### The task
Below are the records. Retype exactly the lines between the lines holding "Get help (239, 2535)" and "Terms of service", inclusive.

Records to use below:

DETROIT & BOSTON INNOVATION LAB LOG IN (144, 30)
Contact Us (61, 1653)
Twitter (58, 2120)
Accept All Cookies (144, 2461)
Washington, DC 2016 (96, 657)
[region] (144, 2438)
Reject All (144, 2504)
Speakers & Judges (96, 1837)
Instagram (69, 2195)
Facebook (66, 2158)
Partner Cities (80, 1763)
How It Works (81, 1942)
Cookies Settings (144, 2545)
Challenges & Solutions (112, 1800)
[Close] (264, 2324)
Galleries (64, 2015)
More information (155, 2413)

End of Records to use.
Records to use below:

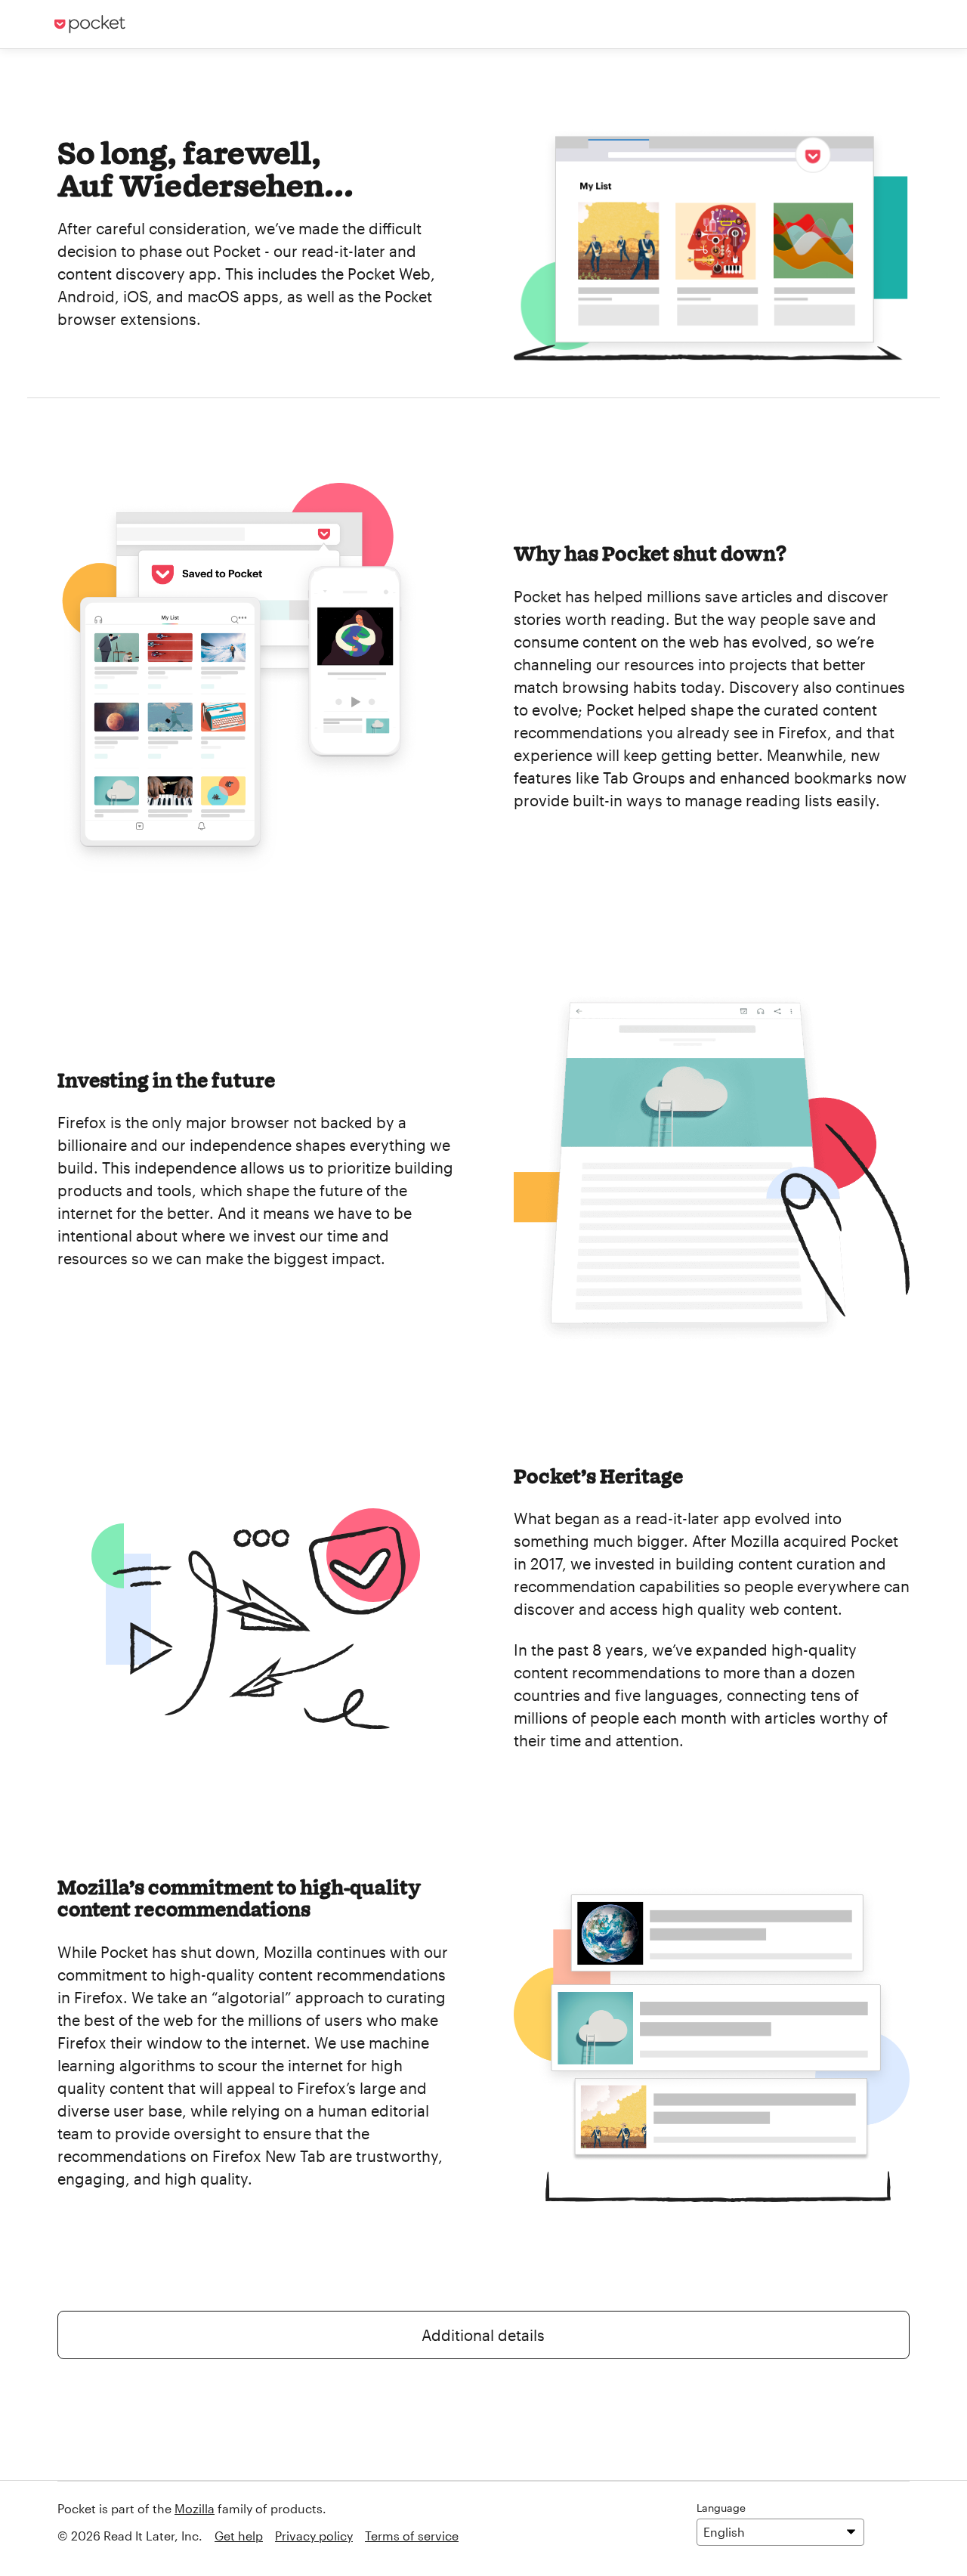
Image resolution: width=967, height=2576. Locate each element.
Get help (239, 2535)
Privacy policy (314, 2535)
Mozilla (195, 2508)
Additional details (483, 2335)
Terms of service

End of Records to use.

### Exercise solution
Get help (239, 2535)
Privacy policy (314, 2535)
Mozilla (195, 2508)
Additional details (483, 2335)
Terms of service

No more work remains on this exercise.